Я вернулась на закате. Телемах ушел наловить рыбы к ужину, а мы с Пенелопой сели у стола. Кончики ее пальцев были испачканы зеленым, и в воздухе витал запах чародейства.

– Давно хочу спросить, – начала я. – Когда мы спорили из-за Афины, как ты поняла, что нужно встать передо мной на колени? Что я устыжусь?

– А! Я просто предположила. Вспомнив, что однажды сказал о тебе Одиссей.

– И что же?

– Что впервые встретил богиню, которую так мало радовала бы ее божественная суть.

Я улыбнулась. Даже мертвый он мог меня удивить.

– Пожалуй, так и есть. Ты сказала, он образовывал царства, но он образовывал и мысли людские. До него все герои были Гераклами да Ясонами. А теперь дети будут играть в путешественников, которые завоевывают вражеские земли умом и красноречием.

– Ему это понравилось бы, – сказала Пенелопа.

Я тоже так подумала. А в следующий миг взглянула на ее испачканные руки, лежавшие передо мной на столе.

– Ну? Рассказать не хочешь? Выходит у тебя с колдовством?

Она улыбнулась словно самой себе, как делала часто.

– Ты была права. В основном нужна воля. Воля и труд.

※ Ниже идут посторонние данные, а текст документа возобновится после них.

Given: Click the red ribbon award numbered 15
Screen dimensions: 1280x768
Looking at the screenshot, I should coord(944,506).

– Для меня здесь все кончено, так или иначе. Хочешь занять место ээйской колдуньи?

– Хочу, пожалуй. Пожалуй, и правда хочу. Вот только цвет волос у меня неподходящий. Совсем не как у тебя.

– А ты их покрась.

Она состроила гримасу:

– Лучше буду говорить, что поседели от жуткого колдовства.

Мы рассмеялись. Пенелопа закончила тот гобелен, и теперь он висел на стене за ее спиной. Пловец, уверенно гребущий в бурную бездну.

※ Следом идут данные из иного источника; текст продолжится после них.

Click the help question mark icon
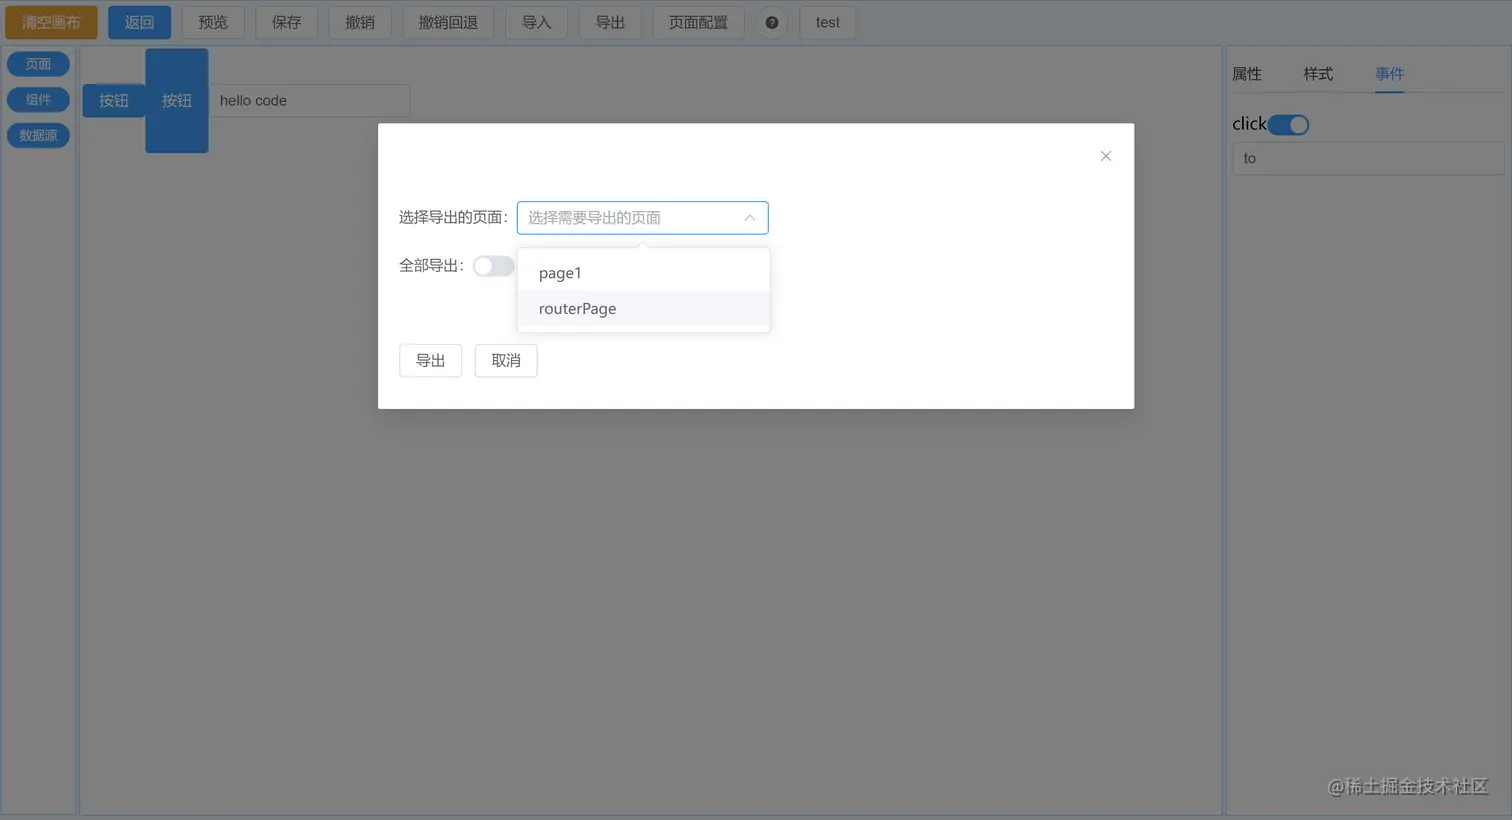This screenshot has width=1512, height=820. click(771, 22)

– Если заскучаешь одна, скажи богам, что готова принять их непослушных дочерей. Думаю, ты найдешь к ним подход.

– Сочту это за похвалу. – Она потерла грязное пятно на столе. – А мой сын? Отправится с тобой?

Я поняла, что почти взволнована.

– Если захочет.

– А чего хочешь ты?

– Я хочу, чтоб отправился. Если это осуществимо. Но мне предстоит еще сделать одно дело. И что из этого выйдет, не знаю.

Она не сводила с меня спокойных серых глаз. Подумалось, что линия лба ее похожа на свод храма. Изящна и непоколебима.

– Телемах был хорошим сыном, и дольше, чем следовало. Теперь он сам себе хозяин. – Пенелопа коснулась моей руки. – Ничего нельзя знать наверняка, нам это известно. Но тебе я доверила бы любое дело, если бы пришлось.

* * *

Я отнесла тарелки на кухню и мыла их тщательно, пока не заблестели. Наточила ножи и разложила по местам. Вытерла столы, подмела пол. А вернувшись наконец к очагу, застала лишь Телемаха. Мы пошли на поляну, которую оба любили, – ту, где целую жизнь назад говорили об Афине.

– Я хочу сотворить заклятие. И не знаю, что из этого выйдет. Может, оно и не сработает. Может, сила Кроноса неотделима от своей почвы.

– Тогда вернемся назад, – сказал он. – И будем возвращаться, пока не добьешься своего.

Так просто. Я сделаю что хочешь. Поеду с тобой, лишь бы ты была довольна. В такие минуты, наверное, отворяется сердце? Но отворенного сердца мало еще, и я достаточно поумнела, чтобы это знать. Я поцеловала его и покинула.